WBC 13.7 K/uL (4.4 - 11.0)
ANC 11.15 K/uL (1.7 - 7.30)
PLT 203 K/uL (140 - 400)
RBC 3.34 M/uL (3.5 - 4.4)
HBG 10.9 G/dL (13 - 15)
The problem is pretty clear isn't it? Because Ann's neutrophil count is too high, she is now in a state called "neutrophilia". Considering that neutrophils are the potion of the white blood cell population that defends the body against bacteria and fungi, you would expect that Ann would show some symptoms of being infected with either of those. Namely a fever, a cough or something like that. However, her temperature has remained nailed in the 98's (F) with only minor variations, and she has had no real coughs or respiratory problems to speak of.
So whats gong on? Could this be a relapse? After all this is starting to paint a similar picture to what Ann's counts were before we had to come back to MDA. However, Ann's chimerism tests (performed on 10/6) did come back today and the result is that 100% of her T-cells and 100% of her meylod cells are from her donor. Also the bone marrow biopsy results from a week ago reported that the pathology, PCR and FISH tests were all negative for leukemia. However, our doctor will admit when pushed that these results don't necessarily mean that a early relapse is impossible...just that its unlikely.
Rather than focus on the worst I have formed a working theory, which I'm going to hope is right in this case. Since the conditioning regime Ann has had a "inside-out" sunburn. Where the innermost layers of skin suffered damage from the chemo and the dark patches have become more apparent as the upper layers of skin are worn off. This is essentially a chemical burn, and Ann says it itches as it begins to peel. Neutrophils can be stimulated by tissue necrosis, like damaged cells from chemo or burns. In addition Ann just recently stopped taking oral cellcept (immune suppressant) this Saturday.
When Ann relapsed last time it was in the presence of not just an elevated neutrophil count, but a constant and chronic low grade fever as well, which she doesn’t have this time. Her blood work also shows a high percentage of monocytes (the body's clean up crew). So I'm theorizing that the elevated neutrophil count is a response to the chemo burns and dead tissue left behind from the transplant, and is appearing now that some of the immune suppression has been discontinued.

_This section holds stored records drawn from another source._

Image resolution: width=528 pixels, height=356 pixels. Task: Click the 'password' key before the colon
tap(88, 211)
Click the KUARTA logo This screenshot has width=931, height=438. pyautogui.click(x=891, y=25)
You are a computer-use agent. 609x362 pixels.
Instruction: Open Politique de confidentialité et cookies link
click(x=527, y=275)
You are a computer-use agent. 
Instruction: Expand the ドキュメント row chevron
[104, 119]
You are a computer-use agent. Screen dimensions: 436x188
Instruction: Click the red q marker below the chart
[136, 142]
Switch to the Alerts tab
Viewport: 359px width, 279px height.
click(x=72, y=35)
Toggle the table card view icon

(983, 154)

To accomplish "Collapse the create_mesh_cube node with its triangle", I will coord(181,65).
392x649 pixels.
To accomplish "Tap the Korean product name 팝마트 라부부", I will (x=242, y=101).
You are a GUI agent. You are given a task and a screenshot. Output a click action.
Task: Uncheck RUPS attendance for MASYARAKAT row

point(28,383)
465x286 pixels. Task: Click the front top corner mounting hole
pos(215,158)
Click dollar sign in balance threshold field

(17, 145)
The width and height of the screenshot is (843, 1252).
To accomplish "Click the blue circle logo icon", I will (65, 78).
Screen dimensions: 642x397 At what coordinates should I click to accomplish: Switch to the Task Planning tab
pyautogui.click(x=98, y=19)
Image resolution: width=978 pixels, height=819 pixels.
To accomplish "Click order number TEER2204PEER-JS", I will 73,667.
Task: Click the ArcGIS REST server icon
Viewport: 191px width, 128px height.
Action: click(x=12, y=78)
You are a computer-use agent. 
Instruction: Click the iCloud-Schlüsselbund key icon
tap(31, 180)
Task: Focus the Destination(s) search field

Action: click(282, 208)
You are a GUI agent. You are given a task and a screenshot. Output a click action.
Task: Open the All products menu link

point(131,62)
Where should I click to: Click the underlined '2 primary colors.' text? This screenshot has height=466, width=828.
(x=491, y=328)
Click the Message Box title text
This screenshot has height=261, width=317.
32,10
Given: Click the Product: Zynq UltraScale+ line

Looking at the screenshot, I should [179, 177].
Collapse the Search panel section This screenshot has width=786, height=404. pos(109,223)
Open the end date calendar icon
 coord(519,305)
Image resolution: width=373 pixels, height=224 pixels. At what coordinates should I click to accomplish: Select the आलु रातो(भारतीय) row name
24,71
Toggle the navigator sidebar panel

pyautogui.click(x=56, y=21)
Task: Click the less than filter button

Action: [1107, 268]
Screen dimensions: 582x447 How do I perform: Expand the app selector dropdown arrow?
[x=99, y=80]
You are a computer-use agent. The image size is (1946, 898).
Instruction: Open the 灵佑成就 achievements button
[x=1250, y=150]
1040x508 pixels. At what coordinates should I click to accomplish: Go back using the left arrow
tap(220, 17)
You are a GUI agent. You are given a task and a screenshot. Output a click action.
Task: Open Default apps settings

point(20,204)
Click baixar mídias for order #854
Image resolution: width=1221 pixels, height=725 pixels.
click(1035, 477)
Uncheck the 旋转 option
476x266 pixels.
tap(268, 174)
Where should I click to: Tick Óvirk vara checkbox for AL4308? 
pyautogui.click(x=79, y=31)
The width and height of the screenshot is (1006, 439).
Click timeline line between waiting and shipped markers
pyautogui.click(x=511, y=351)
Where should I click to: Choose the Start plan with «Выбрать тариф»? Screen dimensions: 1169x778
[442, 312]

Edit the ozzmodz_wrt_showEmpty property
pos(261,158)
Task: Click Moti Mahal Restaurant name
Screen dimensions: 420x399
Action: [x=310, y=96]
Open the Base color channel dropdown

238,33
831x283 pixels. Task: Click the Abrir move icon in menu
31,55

Sounds good...and I hope I'm right. I didn’t get to ask Dr. Kebriaei about this (formulated it after clinic), but when I did ask her what was causing the neutrophilia she basically said she didn’t know. She did however, point out that we have "lots to worry about and we should enjoy our time while we have it". Needless to say that felt like a giant bucket of cold water being dumped on both of us.
Neither of us said much on the walk out of MDA, as we both felt shell shocked and demoralized. When we got in the car I made an obligatory phone cail to family to let them know what was going on. During which my Mom asked Ann what was going on. Then Ann recited what Dr. Kebriaei had told us for the first time out-loud, and tears began to well in her eyes. I stopped the car and held her as tightly as I dared without damaging her central catheter.
"That hurt saying out loud" she choked into my shoulder.
"I know. I'm sorry."
"We've just fought so hard...I don't want to die!"
"We aren't giving up...ever", I said.
Then I kissed her, and tried to let her know how completely I love her.